AIM OF THE EXERCISE:
All of the data that follows should be output again without any alteration.

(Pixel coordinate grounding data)
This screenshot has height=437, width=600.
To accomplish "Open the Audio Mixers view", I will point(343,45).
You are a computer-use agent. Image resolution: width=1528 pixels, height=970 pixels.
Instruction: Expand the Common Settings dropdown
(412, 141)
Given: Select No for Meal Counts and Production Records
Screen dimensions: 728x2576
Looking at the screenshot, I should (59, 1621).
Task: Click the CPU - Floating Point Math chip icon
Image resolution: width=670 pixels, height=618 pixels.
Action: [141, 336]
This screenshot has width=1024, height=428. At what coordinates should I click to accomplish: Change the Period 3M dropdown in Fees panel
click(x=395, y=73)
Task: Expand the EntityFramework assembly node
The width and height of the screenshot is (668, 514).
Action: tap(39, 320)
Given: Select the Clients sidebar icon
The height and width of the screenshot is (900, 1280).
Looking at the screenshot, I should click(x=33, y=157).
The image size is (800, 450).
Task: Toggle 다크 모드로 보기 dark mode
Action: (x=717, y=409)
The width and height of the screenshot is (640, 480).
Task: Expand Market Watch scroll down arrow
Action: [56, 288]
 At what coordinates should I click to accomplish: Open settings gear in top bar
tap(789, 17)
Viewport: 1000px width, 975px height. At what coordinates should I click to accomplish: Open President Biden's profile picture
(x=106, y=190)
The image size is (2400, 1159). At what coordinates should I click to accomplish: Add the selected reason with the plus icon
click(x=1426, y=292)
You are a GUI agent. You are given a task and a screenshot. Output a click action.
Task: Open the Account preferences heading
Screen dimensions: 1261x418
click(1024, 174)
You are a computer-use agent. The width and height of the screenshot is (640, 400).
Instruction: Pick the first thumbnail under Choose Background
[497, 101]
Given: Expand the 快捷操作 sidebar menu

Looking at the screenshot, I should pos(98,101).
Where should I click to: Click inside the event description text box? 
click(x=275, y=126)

SOLUTION TO THE PROBLEM:
This screenshot has height=437, width=600.
To accomplish "Open the Audio Mixers view", I will point(343,45).
You are a computer-use agent. Image resolution: width=1528 pixels, height=970 pixels.
Instruction: Expand the Common Settings dropdown
(412, 141)
Given: Select No for Meal Counts and Production Records
Screen dimensions: 728x2576
Looking at the screenshot, I should (59, 1621).
Task: Click the CPU - Floating Point Math chip icon
Image resolution: width=670 pixels, height=618 pixels.
Action: [141, 336]
This screenshot has width=1024, height=428. At what coordinates should I click to accomplish: Change the Period 3M dropdown in Fees panel
click(x=395, y=73)
Task: Expand the EntityFramework assembly node
The width and height of the screenshot is (668, 514).
Action: tap(39, 320)
Given: Select the Clients sidebar icon
The height and width of the screenshot is (900, 1280).
Looking at the screenshot, I should click(x=33, y=157).
The image size is (800, 450).
Task: Toggle 다크 모드로 보기 dark mode
Action: (x=717, y=409)
The width and height of the screenshot is (640, 480).
Task: Expand Market Watch scroll down arrow
Action: [56, 288]
 At what coordinates should I click to accomplish: Open settings gear in top bar
tap(789, 17)
Viewport: 1000px width, 975px height. At what coordinates should I click to accomplish: Open President Biden's profile picture
(x=106, y=190)
The image size is (2400, 1159). At what coordinates should I click to accomplish: Add the selected reason with the plus icon
click(x=1426, y=292)
You are a GUI agent. You are given a task and a screenshot. Output a click action.
Task: Open the Account preferences heading
Screen dimensions: 1261x418
click(1024, 174)
You are a computer-use agent. The width and height of the screenshot is (640, 400).
Instruction: Pick the first thumbnail under Choose Background
[497, 101]
Given: Expand the 快捷操作 sidebar menu

Looking at the screenshot, I should pos(98,101).
Where should I click to: Click inside the event description text box? 
click(x=275, y=126)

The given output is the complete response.